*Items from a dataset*
__________________________________________________

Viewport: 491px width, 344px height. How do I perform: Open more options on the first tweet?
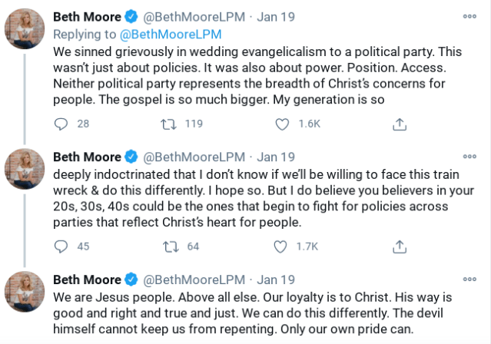point(469,16)
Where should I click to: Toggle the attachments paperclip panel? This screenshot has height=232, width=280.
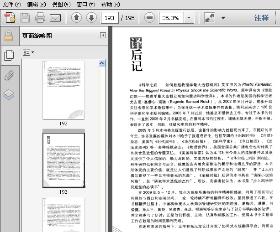pos(8,75)
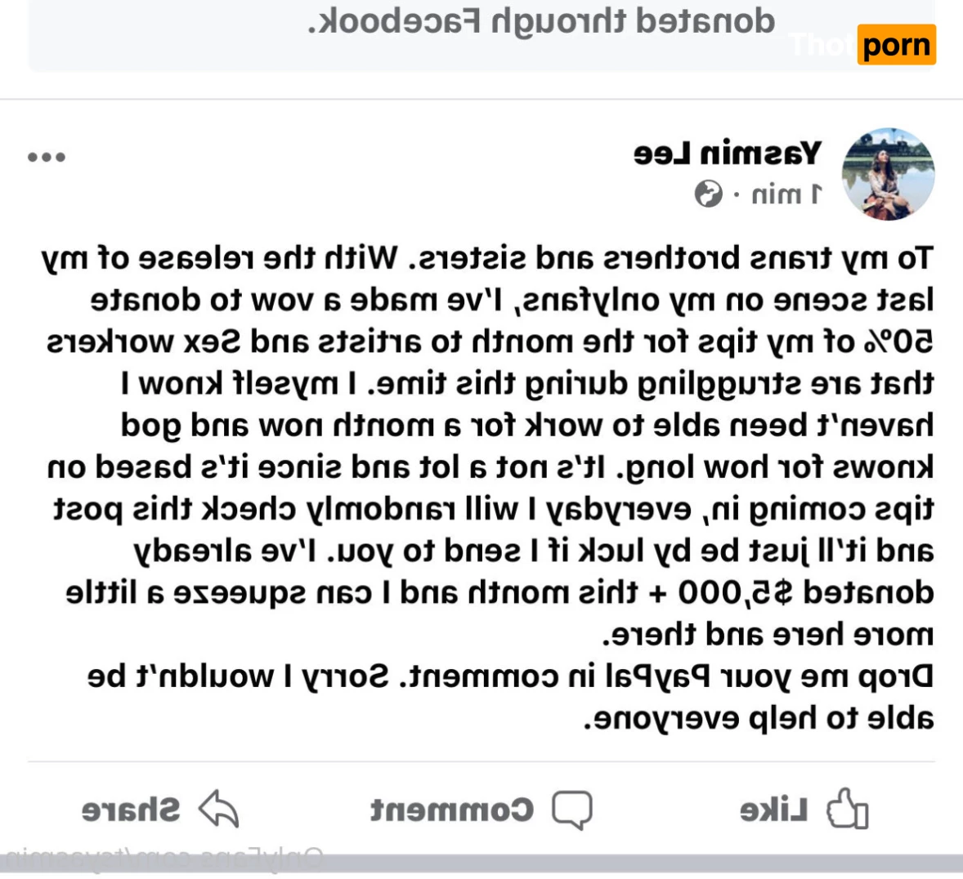Open the donated through Facebook card
963x879 pixels.
click(x=482, y=36)
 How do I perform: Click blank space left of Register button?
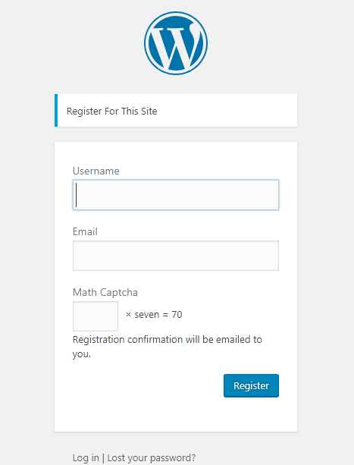148,385
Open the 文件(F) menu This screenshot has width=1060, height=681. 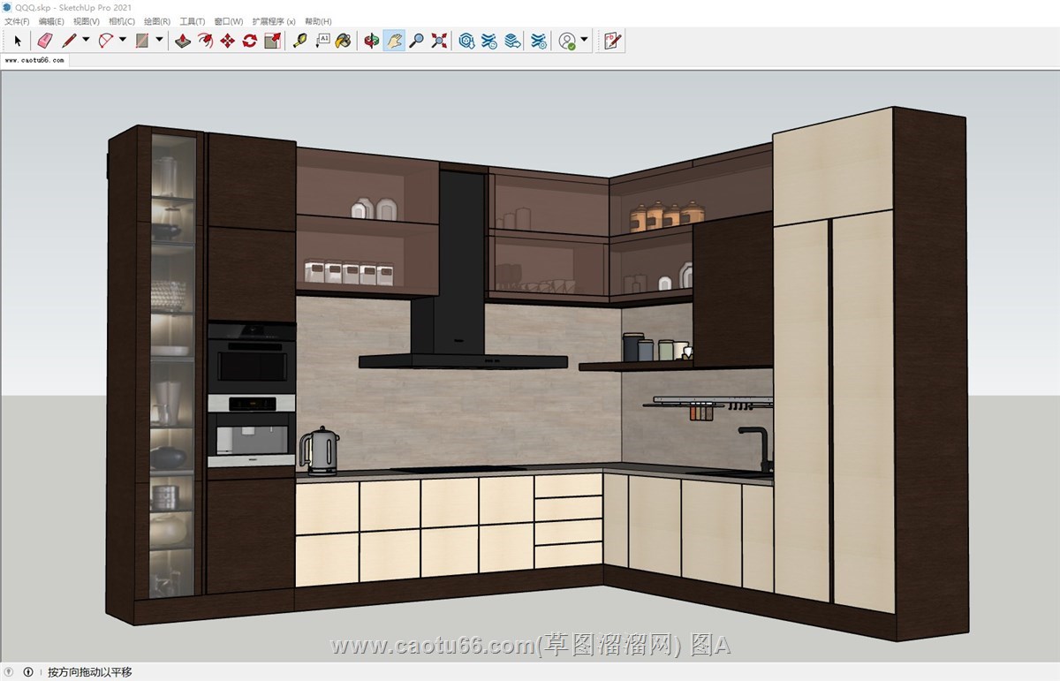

__________________________________________________

The data must be printed exactly, image-free.

*Your response*
Viewport: 491px width, 344px height. How do I perform: Open more options on the first tweet?
point(469,16)
Where should I click to: Toggle the attachments paperclip panel? This screenshot has height=232, width=280.
pos(8,75)
Open the donated through Facebook card
963x879 pixels.
click(x=482, y=36)
 How do I perform: Click blank space left of Register button?
148,385
Open the 文件(F) menu This screenshot has width=1060, height=681. 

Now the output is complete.